PEPFAR has made remarkable progress in meeting its aims, reflecting the U.S. government’s commitment and capability to respond to humanitarian crises through the use of health and development assistance and health diplomacy. PEPFAR’s efforts have saved and improved the lives of millions of people by supporting HIV prevention, care, and treatment services; meeting the needs of children affected by the epidemic; building capacity; strengthening systems; engaging with partner country governments and other stakeholders; increasing knowledge about the epidemic in partner countries; and ensuring that attention be paid to vulnerable populations in the response to HIV.

While PEPFAR has achieved great things, its work is unfinished. The committee offers several recommendations to improve the U.S. government’s support for the global response to HIV. They appear below in bold text, each followed by an indication of the chapter in the report in which it appears, and where additional considerations for its implementation are also described.3,4 The recommendations are presented in this summary in four main areas: scaling up HIV programs, strengthening systems for the HIV response in partner countries, transitioning to a sustainable response in partner countries, and transforming knowledge management to improve effectiveness.

Scaling Up HIV Programs

PEPFAR has provided a “proof of principle” that HIV services can be successfully delivered on a large scale in countries with a high burden of disease and limited available resources and infrastructure.

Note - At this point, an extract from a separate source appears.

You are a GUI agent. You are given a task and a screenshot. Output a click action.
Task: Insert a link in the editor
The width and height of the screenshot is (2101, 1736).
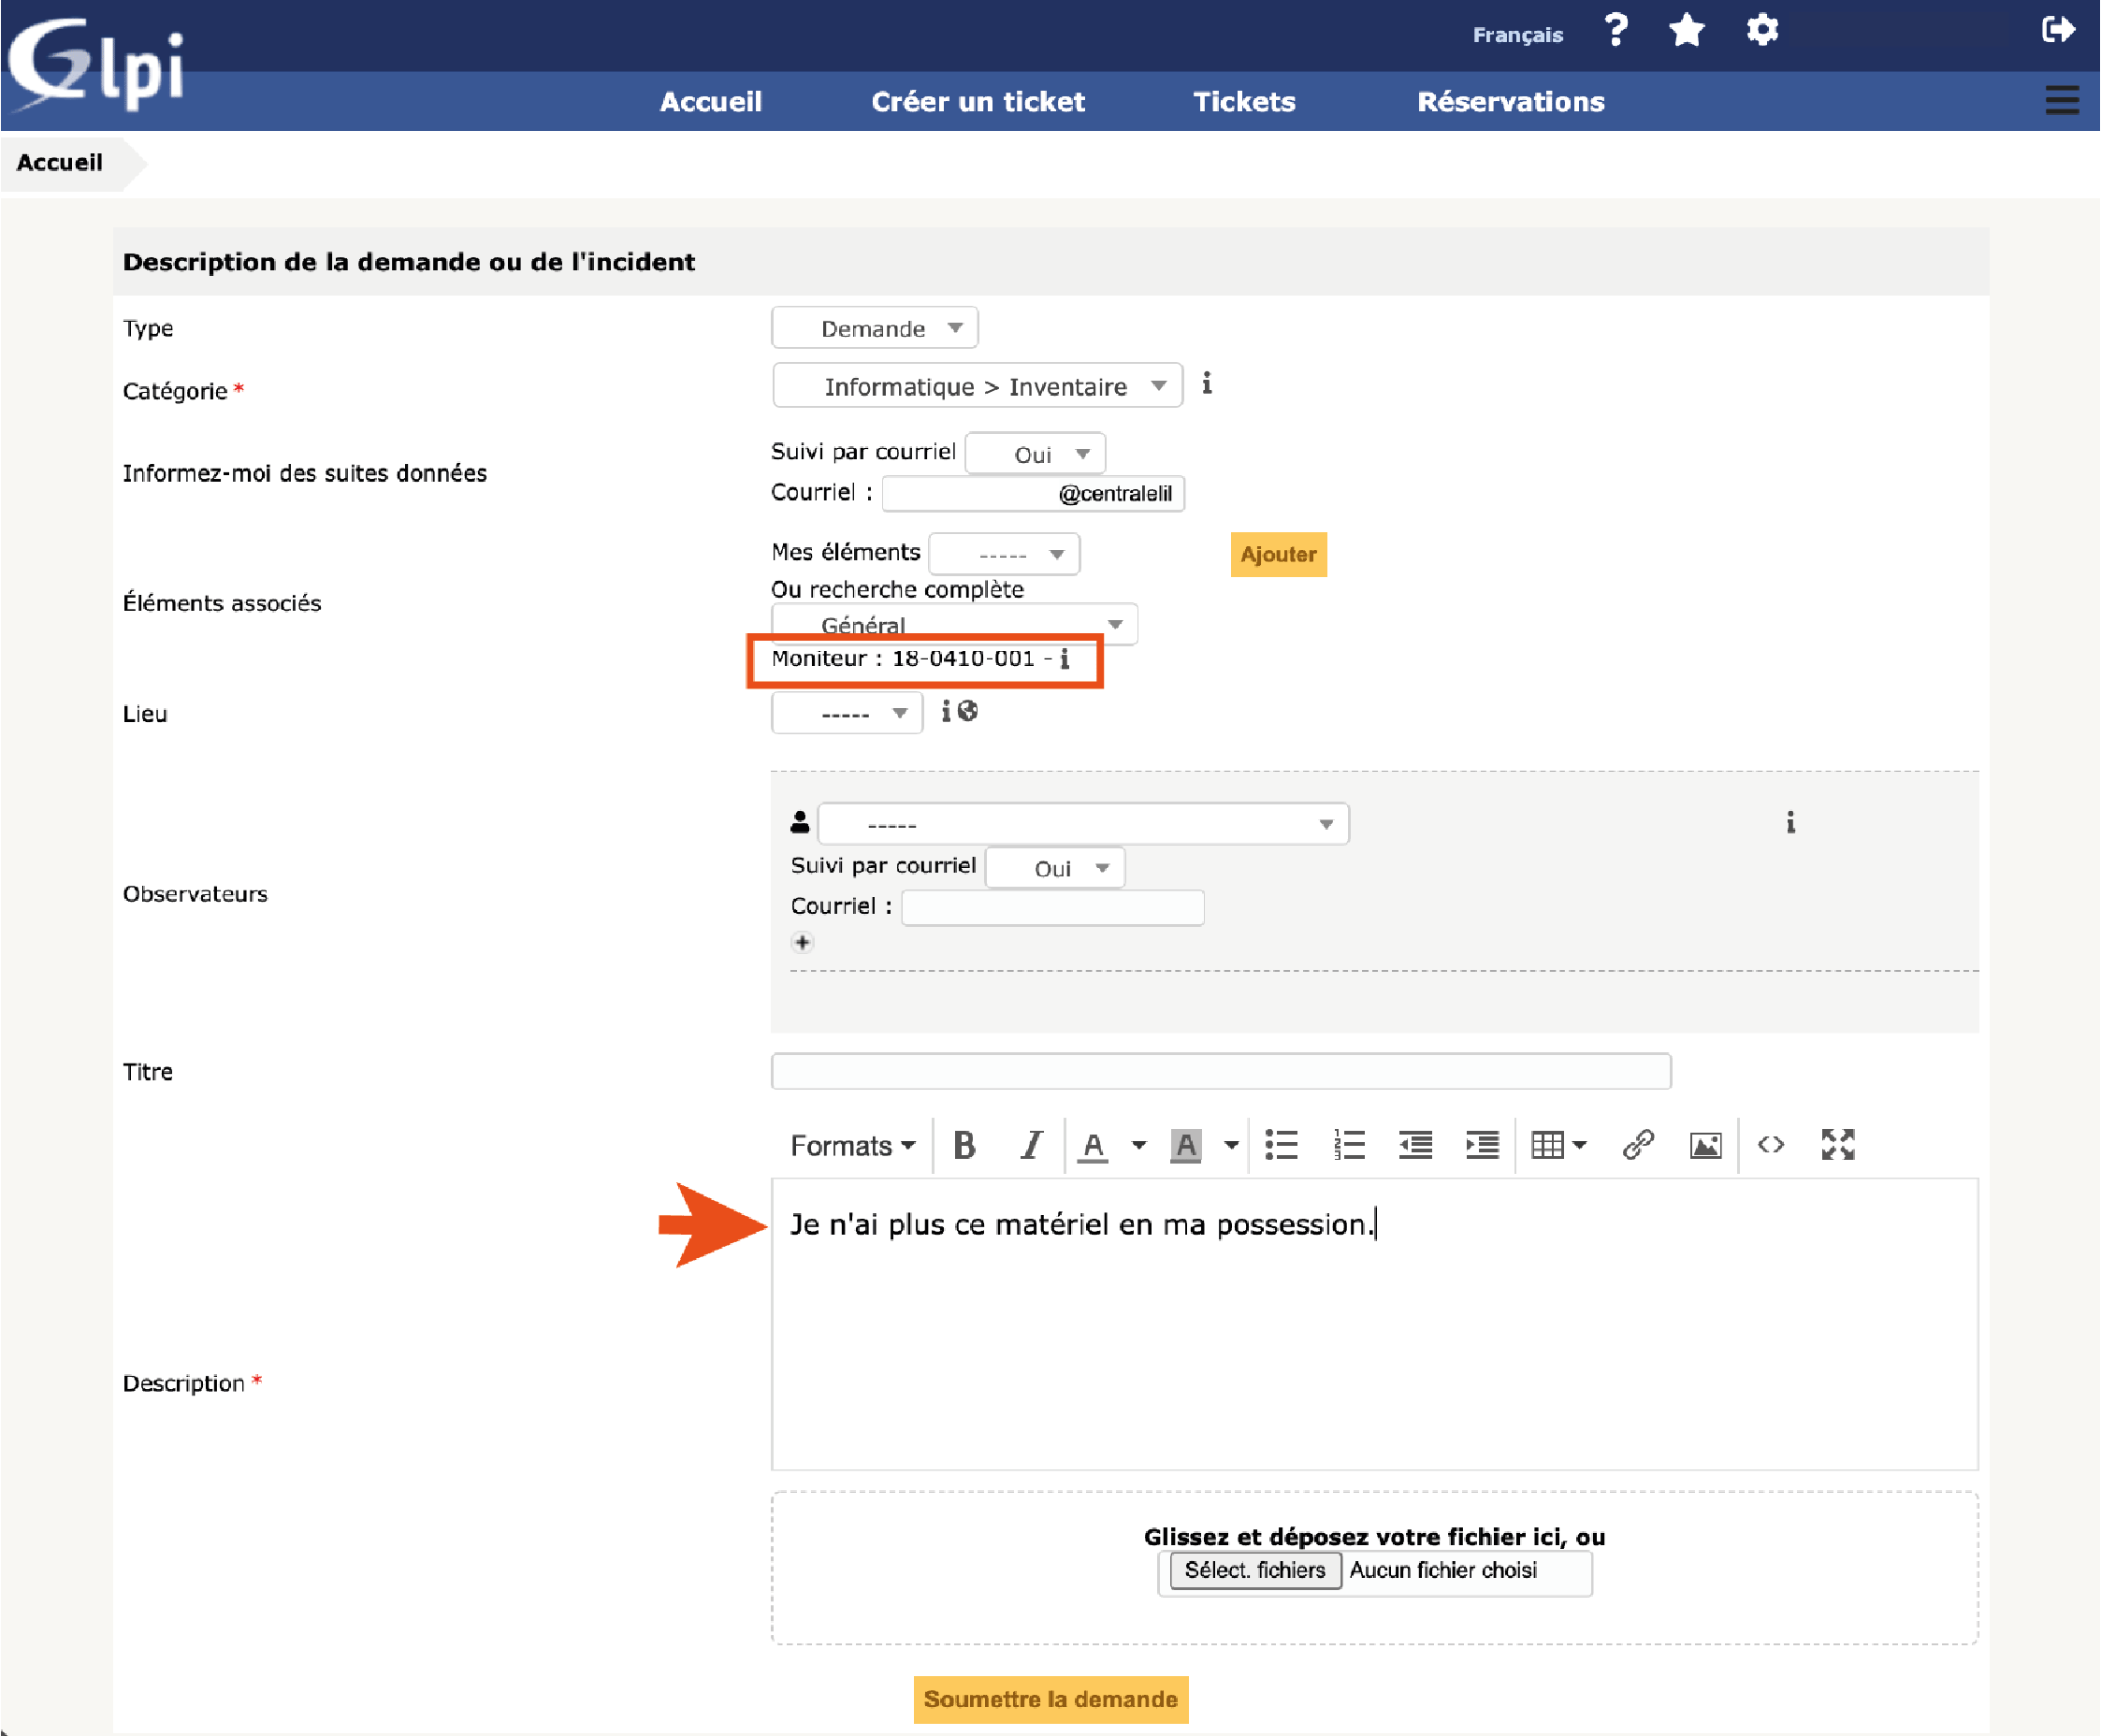[1637, 1145]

PEPFAR has increased the availability of and access to HIV testing, counseling, and diagnosis; as a result, many individuals have learned their HIV status. PEPFAR has also made it possible for an increasing number of adults and children living with HIV to receive clinical care and treatment, including antiretroviral therapy, through an expansion of the number and geographic distribution of clinical care and treatment sites, training and support for providers, procurement and delivery of drugs, improvements


3 The recommendations with their implementation considerations are compiled in Appendix B.

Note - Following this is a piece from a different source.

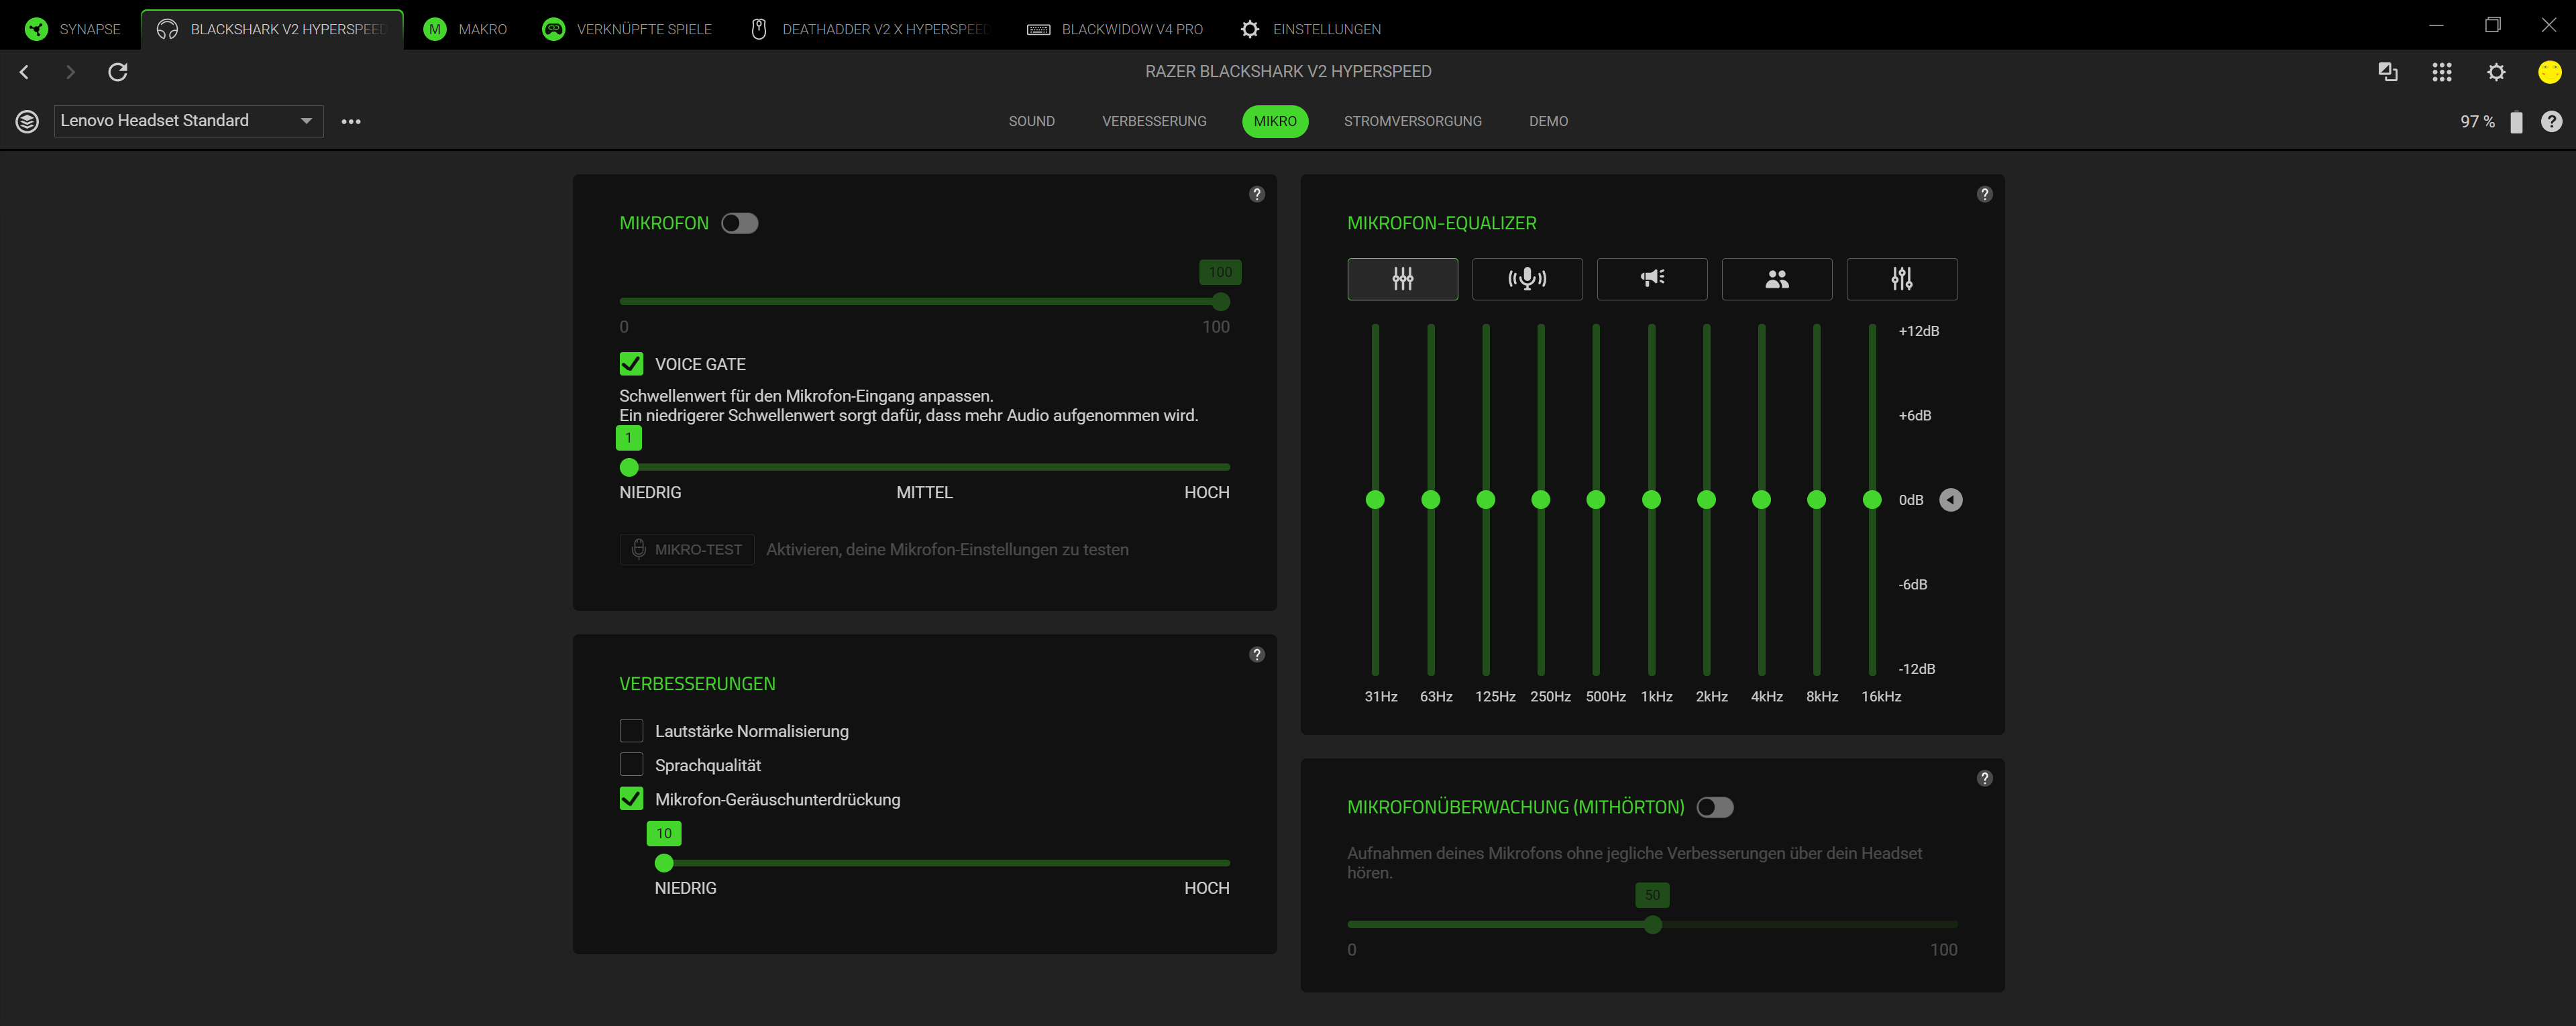Toggle the Mikrofon switch on
Viewport: 2576px width, 1026px height.
[x=739, y=223]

4 The report is structured in four parts. Part I presents background information and details the evaluation’s scope and approach. Part II discusses PEPFAR’s organization and investment. Part III assesses programmatic activities serving both general and key populations as well as health systems strengthening. For pragmatic reasons the different program areas are discussed in separate chapters (Prevention, Care and Treatment, Children and Adolescents, Gender, and Health Systems Strengthening). However, each chapter also recognizes the inherent relatedness of these program areas in a continuum of services. Part IV examines the future role of the U.S. government in the global response, with themes of sustainability and knowledge management.